SUPPLIED MATERIAL:

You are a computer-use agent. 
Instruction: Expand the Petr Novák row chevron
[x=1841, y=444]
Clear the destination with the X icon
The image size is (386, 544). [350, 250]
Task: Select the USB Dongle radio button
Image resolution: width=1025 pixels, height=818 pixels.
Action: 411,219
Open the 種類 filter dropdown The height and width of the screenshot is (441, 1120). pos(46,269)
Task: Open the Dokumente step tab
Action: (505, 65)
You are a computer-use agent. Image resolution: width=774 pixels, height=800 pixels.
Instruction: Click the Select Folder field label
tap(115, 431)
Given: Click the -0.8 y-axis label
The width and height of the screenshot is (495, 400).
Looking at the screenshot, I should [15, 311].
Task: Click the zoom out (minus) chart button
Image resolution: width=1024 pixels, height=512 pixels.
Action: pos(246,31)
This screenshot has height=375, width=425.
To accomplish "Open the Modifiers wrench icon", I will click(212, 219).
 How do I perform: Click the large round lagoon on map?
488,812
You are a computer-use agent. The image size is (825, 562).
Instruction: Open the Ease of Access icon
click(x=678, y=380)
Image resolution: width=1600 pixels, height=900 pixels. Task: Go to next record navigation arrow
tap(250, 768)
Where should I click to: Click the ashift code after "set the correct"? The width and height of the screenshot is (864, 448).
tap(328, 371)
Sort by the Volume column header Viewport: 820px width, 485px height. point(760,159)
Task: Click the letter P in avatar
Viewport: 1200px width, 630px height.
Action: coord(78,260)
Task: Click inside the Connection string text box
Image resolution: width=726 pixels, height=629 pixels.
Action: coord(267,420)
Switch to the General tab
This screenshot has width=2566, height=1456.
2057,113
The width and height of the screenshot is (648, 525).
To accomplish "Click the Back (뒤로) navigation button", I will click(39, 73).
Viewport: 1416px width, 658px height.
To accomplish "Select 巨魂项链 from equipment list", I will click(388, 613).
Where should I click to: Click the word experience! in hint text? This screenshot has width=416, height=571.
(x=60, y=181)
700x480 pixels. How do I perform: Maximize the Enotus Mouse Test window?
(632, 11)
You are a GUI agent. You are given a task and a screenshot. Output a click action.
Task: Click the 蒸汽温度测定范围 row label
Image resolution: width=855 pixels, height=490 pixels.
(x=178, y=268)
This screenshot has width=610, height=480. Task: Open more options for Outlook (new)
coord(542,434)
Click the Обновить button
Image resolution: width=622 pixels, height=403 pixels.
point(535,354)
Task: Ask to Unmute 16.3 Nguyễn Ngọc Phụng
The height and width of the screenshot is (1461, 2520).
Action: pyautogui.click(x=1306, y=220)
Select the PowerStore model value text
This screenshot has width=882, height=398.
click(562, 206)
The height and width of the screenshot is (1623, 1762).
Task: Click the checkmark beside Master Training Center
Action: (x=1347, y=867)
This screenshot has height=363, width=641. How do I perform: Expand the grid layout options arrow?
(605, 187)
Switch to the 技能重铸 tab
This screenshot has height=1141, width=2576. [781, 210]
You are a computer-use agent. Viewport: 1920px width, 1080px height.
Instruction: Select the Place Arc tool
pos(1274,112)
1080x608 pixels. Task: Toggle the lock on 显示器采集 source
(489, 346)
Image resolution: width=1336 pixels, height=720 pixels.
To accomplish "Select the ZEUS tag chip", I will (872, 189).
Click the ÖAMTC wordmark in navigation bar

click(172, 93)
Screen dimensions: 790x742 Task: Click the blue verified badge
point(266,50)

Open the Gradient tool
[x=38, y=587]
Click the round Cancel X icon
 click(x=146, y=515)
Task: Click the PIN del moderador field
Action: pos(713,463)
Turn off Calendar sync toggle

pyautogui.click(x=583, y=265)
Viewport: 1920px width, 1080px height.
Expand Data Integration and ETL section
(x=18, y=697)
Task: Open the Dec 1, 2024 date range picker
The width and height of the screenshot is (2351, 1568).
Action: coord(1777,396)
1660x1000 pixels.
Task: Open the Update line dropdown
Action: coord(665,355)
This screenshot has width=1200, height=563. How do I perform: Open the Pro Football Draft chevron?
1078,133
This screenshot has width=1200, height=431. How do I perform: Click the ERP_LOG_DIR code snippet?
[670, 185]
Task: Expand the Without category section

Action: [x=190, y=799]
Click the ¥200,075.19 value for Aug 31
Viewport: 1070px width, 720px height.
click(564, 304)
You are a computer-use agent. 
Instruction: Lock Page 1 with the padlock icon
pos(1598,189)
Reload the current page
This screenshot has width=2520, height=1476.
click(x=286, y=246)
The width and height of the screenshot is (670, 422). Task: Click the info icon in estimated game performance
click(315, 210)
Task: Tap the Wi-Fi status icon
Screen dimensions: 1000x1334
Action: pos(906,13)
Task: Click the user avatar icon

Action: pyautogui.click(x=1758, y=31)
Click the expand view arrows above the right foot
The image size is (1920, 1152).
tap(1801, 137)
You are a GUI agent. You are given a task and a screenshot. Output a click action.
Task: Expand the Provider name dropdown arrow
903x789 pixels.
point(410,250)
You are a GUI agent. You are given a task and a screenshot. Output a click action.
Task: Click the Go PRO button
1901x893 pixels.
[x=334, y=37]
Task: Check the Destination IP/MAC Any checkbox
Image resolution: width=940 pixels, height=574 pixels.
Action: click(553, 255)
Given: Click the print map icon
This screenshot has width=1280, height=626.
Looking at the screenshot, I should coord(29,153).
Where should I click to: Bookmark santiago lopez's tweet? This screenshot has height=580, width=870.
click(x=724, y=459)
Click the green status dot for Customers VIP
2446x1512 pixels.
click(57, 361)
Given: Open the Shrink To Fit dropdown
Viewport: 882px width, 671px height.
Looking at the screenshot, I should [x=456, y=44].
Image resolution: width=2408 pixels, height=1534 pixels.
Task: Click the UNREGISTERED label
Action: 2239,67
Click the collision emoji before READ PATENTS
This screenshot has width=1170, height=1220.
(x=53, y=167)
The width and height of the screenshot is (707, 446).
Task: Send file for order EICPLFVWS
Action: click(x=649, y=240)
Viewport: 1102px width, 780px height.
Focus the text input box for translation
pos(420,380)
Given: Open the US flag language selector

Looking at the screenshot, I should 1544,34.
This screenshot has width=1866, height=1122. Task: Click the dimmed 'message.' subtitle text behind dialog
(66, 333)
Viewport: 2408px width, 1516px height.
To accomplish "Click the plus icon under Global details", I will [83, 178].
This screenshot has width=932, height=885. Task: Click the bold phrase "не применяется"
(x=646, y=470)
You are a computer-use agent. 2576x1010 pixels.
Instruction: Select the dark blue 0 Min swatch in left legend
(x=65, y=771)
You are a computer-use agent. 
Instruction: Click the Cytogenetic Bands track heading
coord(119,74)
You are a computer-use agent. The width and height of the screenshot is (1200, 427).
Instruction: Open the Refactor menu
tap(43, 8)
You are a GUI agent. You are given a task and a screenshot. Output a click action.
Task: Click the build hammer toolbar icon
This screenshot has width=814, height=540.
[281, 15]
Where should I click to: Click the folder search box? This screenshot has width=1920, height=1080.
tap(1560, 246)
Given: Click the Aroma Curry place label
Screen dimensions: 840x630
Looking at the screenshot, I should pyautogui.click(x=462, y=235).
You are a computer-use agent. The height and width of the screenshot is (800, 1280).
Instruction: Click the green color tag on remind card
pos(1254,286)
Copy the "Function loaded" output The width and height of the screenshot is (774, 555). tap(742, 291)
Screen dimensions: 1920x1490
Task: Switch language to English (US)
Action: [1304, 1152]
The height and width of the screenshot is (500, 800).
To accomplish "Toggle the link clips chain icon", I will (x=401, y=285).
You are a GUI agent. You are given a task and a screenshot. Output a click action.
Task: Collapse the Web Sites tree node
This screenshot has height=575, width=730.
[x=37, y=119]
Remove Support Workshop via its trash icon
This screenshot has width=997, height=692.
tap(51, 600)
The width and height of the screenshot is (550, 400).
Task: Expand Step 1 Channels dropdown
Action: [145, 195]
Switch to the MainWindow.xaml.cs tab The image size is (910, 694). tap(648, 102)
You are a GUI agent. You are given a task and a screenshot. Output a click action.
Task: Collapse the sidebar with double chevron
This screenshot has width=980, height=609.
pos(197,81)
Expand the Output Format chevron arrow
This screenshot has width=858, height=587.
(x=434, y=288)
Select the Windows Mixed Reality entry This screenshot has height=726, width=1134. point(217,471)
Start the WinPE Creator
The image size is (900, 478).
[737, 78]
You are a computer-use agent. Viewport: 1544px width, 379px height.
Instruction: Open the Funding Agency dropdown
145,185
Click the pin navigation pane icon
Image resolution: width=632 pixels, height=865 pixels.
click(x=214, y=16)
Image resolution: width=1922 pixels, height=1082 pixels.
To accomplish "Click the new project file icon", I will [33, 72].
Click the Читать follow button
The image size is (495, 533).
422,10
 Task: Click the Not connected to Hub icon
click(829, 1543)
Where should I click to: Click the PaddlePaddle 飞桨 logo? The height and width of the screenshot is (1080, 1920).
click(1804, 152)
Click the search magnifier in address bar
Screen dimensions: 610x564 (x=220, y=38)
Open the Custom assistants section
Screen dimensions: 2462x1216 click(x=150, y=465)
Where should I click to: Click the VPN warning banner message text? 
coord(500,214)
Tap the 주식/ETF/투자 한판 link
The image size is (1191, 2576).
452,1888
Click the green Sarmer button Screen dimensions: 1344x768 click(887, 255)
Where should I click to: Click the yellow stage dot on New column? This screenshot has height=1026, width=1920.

SHORT EXERCISE: Shift every coordinate in the answers by -18 and reproduce each line of the items above, leaving all other text unchanged. Begin at the line that has "The width and height of the screenshot is (648, 525)." and stop after the line that has "will click(388, 613).".

REPLY:
The width and height of the screenshot is (648, 525).
To accomplish "Click the Back (뒤로) navigation button", I will click(21, 55).
Viewport: 1416px width, 658px height.
To accomplish "Select 巨魂项链 from equipment list", I will click(370, 595).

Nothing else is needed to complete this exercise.